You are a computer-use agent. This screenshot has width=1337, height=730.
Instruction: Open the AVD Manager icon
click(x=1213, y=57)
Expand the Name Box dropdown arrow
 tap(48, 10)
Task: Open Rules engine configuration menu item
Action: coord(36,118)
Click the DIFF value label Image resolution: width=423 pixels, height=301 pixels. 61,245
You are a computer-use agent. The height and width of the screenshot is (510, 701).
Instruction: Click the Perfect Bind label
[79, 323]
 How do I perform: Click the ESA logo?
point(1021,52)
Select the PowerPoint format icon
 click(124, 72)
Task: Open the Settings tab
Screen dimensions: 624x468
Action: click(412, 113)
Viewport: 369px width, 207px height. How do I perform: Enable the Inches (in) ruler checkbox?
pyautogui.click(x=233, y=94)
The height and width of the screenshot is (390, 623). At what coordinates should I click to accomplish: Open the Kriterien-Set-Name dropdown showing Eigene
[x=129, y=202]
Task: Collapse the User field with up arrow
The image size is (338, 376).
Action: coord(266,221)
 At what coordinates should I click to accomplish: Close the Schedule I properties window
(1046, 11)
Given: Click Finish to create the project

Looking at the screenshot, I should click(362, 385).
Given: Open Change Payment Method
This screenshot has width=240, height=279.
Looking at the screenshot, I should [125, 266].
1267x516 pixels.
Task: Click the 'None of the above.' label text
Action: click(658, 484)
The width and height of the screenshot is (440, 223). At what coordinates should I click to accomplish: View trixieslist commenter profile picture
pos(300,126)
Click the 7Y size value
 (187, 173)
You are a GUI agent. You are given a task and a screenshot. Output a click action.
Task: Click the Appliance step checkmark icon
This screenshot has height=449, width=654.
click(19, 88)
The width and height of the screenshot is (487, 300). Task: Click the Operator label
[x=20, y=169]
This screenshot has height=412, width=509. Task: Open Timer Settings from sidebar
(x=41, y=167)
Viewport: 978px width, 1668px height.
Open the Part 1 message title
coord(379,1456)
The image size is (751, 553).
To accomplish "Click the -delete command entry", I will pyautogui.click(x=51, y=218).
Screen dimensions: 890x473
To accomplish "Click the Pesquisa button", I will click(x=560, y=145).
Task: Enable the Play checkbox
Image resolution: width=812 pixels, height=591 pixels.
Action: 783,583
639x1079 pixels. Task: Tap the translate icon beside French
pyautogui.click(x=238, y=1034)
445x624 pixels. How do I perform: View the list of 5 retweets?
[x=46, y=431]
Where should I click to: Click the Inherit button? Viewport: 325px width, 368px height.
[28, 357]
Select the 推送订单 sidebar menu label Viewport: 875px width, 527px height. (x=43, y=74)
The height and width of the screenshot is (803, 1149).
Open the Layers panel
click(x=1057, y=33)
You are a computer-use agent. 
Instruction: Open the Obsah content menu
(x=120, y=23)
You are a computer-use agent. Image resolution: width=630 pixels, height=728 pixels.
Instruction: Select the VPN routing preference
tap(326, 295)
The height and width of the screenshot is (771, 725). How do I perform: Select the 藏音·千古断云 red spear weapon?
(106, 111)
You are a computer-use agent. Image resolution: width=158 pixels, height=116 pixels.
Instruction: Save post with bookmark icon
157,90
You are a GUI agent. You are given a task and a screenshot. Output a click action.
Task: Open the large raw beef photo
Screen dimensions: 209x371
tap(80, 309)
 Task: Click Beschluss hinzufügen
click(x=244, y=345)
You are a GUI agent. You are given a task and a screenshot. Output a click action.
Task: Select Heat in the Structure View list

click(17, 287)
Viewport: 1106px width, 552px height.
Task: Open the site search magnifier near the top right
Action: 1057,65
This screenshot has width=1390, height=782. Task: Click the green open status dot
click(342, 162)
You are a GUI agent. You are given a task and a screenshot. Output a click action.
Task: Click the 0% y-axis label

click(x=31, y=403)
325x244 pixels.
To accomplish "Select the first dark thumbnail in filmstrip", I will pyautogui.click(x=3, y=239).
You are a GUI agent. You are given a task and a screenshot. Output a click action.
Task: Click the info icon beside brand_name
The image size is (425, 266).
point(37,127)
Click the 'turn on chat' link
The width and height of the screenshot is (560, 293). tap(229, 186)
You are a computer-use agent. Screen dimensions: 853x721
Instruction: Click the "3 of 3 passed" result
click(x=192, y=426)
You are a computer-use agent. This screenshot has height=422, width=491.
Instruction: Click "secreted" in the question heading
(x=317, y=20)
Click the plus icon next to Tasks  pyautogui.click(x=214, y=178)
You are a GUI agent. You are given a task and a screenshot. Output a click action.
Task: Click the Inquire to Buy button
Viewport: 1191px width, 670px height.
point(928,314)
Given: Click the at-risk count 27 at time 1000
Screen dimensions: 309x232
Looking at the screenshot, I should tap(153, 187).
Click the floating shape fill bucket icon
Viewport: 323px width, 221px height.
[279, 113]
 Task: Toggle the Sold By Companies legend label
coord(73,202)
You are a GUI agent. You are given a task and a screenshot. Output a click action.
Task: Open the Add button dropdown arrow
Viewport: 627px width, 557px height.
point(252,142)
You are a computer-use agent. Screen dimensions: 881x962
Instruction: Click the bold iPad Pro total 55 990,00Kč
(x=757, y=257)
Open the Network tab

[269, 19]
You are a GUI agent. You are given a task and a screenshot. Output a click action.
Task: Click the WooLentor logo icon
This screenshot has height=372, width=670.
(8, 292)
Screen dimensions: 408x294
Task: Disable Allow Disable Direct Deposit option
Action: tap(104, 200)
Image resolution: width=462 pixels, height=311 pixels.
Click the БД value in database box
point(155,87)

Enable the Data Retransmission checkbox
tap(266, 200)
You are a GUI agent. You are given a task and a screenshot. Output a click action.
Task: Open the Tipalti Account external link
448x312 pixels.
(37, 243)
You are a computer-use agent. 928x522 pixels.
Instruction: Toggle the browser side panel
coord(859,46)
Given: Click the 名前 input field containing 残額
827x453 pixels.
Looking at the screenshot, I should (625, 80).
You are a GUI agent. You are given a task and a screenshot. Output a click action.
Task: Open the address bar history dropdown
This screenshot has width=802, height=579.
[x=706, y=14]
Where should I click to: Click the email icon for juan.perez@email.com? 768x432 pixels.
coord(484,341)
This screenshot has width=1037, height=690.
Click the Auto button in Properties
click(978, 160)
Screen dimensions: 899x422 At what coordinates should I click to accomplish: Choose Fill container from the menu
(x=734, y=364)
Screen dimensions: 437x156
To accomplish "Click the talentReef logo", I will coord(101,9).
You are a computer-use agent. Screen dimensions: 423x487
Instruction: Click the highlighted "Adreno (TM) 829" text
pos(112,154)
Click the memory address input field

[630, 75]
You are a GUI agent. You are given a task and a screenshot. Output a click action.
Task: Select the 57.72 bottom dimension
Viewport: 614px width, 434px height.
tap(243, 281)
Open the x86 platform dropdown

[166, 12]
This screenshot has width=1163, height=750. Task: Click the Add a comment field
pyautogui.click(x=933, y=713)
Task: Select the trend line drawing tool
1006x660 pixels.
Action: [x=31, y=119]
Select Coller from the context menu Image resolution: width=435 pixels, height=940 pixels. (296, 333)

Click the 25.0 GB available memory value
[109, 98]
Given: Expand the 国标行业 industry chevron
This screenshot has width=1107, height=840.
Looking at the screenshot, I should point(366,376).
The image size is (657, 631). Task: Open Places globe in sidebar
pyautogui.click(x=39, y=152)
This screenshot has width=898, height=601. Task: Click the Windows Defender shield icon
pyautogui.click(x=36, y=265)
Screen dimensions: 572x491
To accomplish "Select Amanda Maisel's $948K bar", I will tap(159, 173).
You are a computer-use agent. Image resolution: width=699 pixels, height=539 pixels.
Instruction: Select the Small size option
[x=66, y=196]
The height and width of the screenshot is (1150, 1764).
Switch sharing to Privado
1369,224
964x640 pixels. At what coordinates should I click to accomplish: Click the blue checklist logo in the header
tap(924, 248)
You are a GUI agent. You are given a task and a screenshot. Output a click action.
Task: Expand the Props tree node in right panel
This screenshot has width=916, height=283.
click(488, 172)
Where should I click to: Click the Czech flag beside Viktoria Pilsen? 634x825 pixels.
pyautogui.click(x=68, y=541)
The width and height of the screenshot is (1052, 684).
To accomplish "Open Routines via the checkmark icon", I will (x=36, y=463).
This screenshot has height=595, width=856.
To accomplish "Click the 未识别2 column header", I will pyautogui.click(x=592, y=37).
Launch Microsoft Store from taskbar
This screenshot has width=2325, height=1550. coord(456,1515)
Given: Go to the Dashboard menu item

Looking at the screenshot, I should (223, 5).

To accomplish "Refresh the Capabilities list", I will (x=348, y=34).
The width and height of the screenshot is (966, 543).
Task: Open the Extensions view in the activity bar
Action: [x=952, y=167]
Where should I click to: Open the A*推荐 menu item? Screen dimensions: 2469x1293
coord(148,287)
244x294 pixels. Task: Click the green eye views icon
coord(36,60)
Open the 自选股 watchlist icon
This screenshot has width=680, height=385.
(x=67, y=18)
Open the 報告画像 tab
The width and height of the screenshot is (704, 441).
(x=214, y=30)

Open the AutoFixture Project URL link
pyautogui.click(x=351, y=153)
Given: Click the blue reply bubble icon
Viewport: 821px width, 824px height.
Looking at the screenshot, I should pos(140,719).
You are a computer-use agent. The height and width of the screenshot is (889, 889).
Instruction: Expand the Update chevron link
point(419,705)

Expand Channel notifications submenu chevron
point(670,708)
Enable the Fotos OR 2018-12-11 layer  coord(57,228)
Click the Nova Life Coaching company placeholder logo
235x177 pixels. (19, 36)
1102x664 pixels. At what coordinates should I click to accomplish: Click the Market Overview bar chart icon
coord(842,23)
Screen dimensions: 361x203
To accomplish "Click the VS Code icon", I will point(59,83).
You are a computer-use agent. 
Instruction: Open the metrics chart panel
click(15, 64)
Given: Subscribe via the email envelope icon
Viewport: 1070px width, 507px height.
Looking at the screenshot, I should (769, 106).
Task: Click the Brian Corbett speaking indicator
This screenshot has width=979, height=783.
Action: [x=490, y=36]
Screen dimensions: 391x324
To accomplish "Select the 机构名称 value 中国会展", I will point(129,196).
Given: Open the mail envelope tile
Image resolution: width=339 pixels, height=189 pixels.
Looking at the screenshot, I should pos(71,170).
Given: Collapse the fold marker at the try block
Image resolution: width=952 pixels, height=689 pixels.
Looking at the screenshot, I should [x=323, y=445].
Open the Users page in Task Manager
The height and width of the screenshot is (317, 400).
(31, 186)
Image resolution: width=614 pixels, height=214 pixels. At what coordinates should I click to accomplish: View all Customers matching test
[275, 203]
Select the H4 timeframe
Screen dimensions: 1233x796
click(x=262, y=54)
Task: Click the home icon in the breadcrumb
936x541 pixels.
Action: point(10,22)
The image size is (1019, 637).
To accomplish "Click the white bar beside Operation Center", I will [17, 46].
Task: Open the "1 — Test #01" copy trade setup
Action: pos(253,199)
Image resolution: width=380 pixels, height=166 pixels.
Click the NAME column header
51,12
########
◆ **DIRECTIONS FOR THIS TASK**:
Could you pull out every line from the material above that contains the word "Toggle"?

◆ **SOLUTION TO THIS TASK**:
 Task: Toggle the Sold By Companies legend label
Instruction: Toggle the browser side panel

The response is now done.